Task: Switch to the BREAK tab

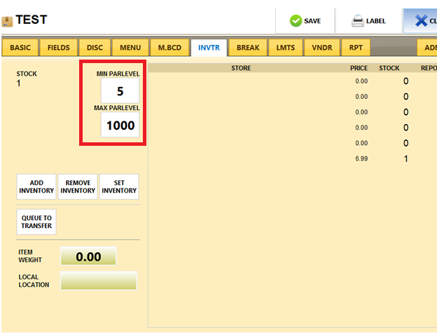Action: (x=248, y=48)
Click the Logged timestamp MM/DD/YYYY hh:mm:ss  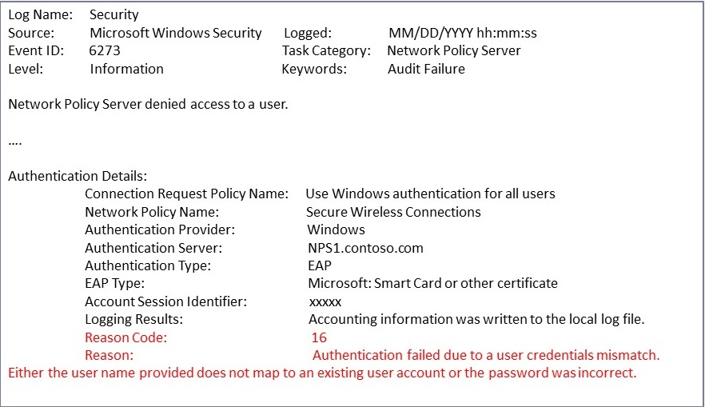(x=463, y=33)
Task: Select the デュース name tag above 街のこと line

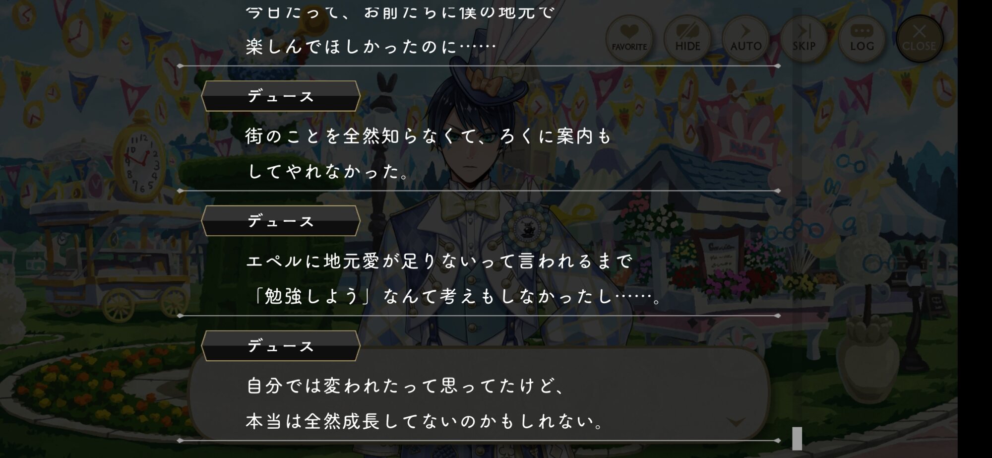Action: 281,96
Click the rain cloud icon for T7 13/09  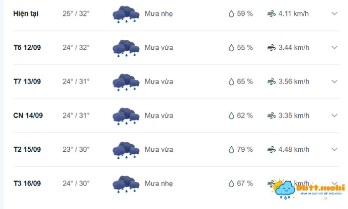coord(125,82)
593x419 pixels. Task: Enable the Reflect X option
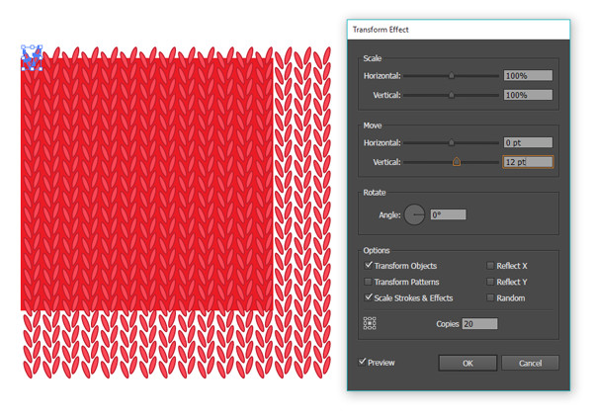click(490, 266)
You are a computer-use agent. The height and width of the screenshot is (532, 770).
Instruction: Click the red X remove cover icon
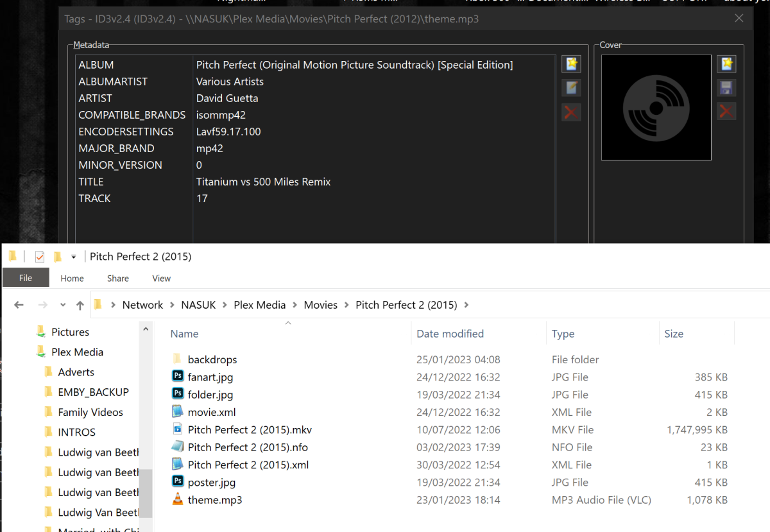click(726, 112)
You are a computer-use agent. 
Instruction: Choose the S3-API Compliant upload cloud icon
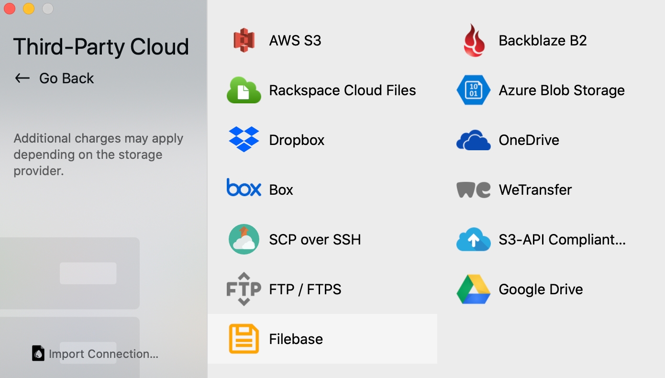[474, 240]
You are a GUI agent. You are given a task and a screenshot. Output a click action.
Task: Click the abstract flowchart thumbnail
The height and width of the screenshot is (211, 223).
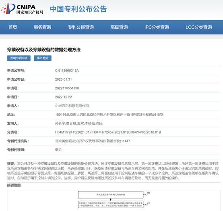coord(114,201)
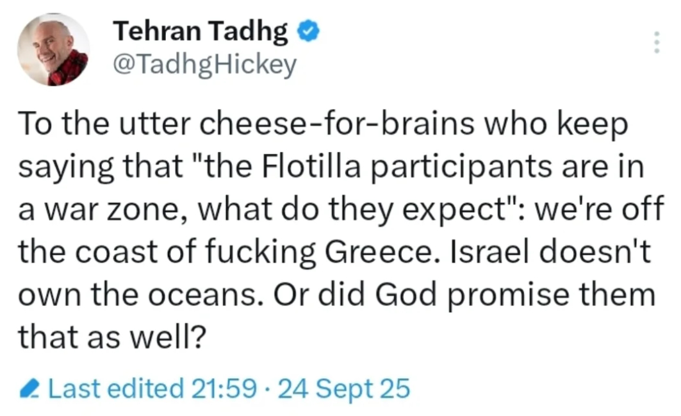This screenshot has height=416, width=681.
Task: Click the pencil edit-history icon
Action: tap(31, 388)
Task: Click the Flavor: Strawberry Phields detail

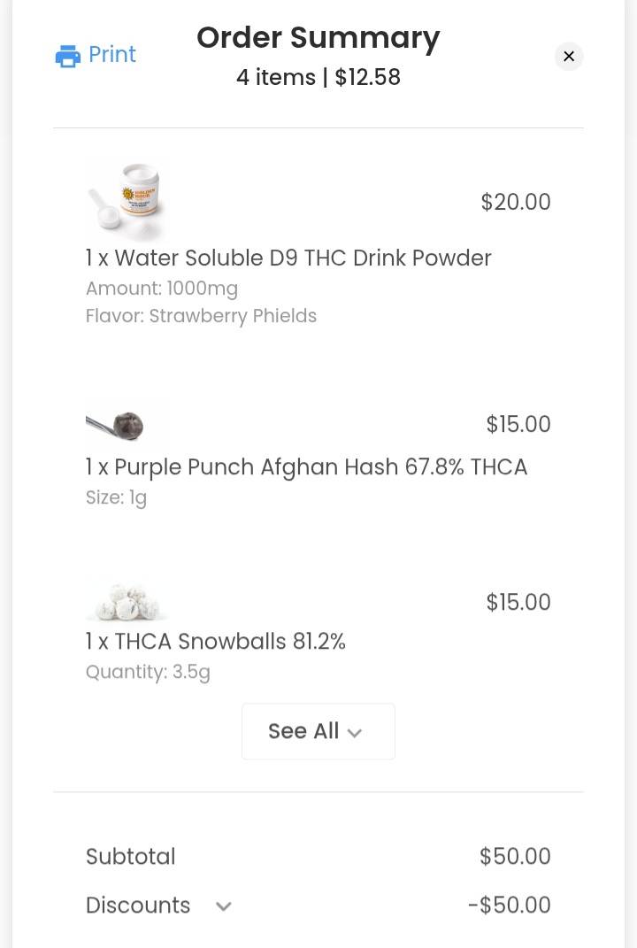Action: click(x=201, y=316)
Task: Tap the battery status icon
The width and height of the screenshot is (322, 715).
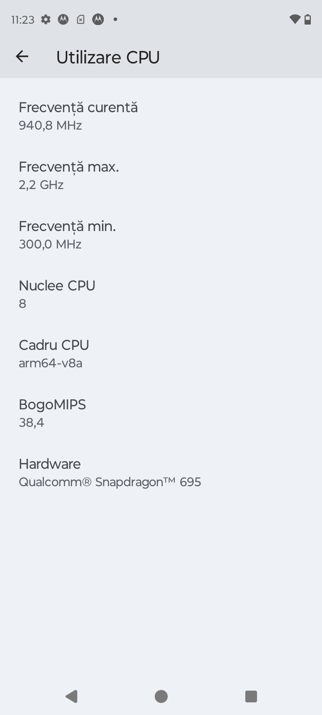Action: pyautogui.click(x=308, y=19)
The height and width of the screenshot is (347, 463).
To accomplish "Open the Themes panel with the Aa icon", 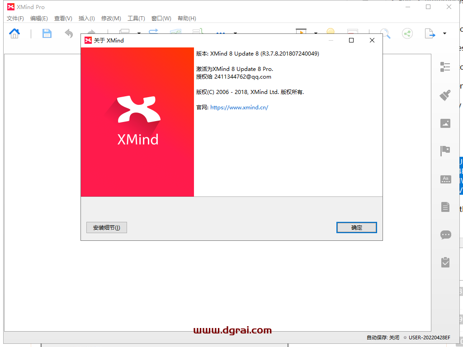I will [x=445, y=179].
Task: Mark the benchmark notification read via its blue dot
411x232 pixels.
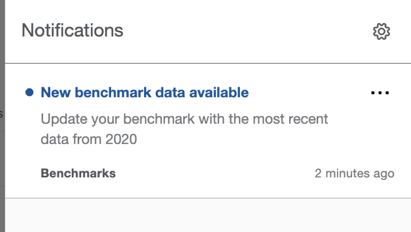Action: pos(29,92)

TO DO — Collect from the data above every line that includes "computer".

EXERCISE ANSWER —
You are a computer-use agent. The height and width of the screenshot is (532, 770).
You are a computer-use agent. 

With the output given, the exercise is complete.